Na última quinta-feira (30), o dólar fechou em seu menor valor em quase dois meses, cotado a R$ 5,061, uma queda de 0,93%. Essa valorização do real veio acompanhada de um crescimento significativo na bolsa de valores, cujos índices subiram 1,88%, refletindo um ambiente externo mais favorável. O recuo no preço do petróleo, impulsionado por uma diminuição nas tensões internacionais, também ofereceu alívio aos mercados.
Fatores que impactaram o câmbio
O enfraquecimento do dólar no mercado global foi impulsionado pelos dados de inflação nos Estados Unidos, que indicaram um aumento de apenas 0,1% no índice de preços de gastos com consumo pessoal (PCE) em junho, abaixo das expectativas. Essa informação reforçou a percepção de que o Federal Reserve (Fed) pode optar por manter os juros estáveis, favorecendo investimentos em mercados considerados de maior risco, como as moedas emergentes.

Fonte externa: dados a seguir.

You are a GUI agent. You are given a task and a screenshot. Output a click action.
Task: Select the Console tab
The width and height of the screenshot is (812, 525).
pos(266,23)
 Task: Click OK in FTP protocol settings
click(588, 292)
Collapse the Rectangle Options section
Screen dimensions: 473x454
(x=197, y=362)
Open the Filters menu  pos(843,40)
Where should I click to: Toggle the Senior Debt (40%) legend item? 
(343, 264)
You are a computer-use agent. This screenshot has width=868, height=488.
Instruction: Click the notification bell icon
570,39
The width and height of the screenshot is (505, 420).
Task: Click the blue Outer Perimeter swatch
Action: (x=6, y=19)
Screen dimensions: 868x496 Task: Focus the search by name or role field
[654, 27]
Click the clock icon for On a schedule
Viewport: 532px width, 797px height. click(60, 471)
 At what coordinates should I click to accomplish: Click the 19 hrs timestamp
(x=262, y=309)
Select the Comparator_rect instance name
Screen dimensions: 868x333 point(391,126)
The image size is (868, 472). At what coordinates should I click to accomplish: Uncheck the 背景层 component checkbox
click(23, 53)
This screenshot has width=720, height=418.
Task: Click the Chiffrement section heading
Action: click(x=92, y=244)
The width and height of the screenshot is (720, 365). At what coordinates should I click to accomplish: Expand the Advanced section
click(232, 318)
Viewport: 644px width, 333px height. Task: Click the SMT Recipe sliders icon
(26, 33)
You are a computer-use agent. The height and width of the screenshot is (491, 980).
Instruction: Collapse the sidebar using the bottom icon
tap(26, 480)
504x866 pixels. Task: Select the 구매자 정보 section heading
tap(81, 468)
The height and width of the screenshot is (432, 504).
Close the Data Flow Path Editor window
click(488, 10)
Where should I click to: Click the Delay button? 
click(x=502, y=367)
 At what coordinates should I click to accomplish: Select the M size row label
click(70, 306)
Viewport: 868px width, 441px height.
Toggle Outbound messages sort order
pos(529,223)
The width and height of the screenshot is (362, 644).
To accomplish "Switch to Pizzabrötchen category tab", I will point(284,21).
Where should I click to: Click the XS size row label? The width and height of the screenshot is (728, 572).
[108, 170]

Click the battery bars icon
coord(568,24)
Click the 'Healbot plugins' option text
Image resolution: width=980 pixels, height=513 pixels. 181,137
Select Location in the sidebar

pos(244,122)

A expectativa de juros estáveis nos EUA reduz a atratividade do dólar como ativo seguro, levando investidores a buscarem outras oportunidades de investimento. Nesse contexto, observa-se uma valorização das moedas de países emergentes, como o real. Outro elemento contribuindo para a valorização do real foi a entrada de investidores estrangeiros no mercado brasileiro, especialmente interessados em ações de grandes empresas. Essa maior demanda por ativos nacionais aumentou a oferta de dólares no país, ajudando a apreciação do real.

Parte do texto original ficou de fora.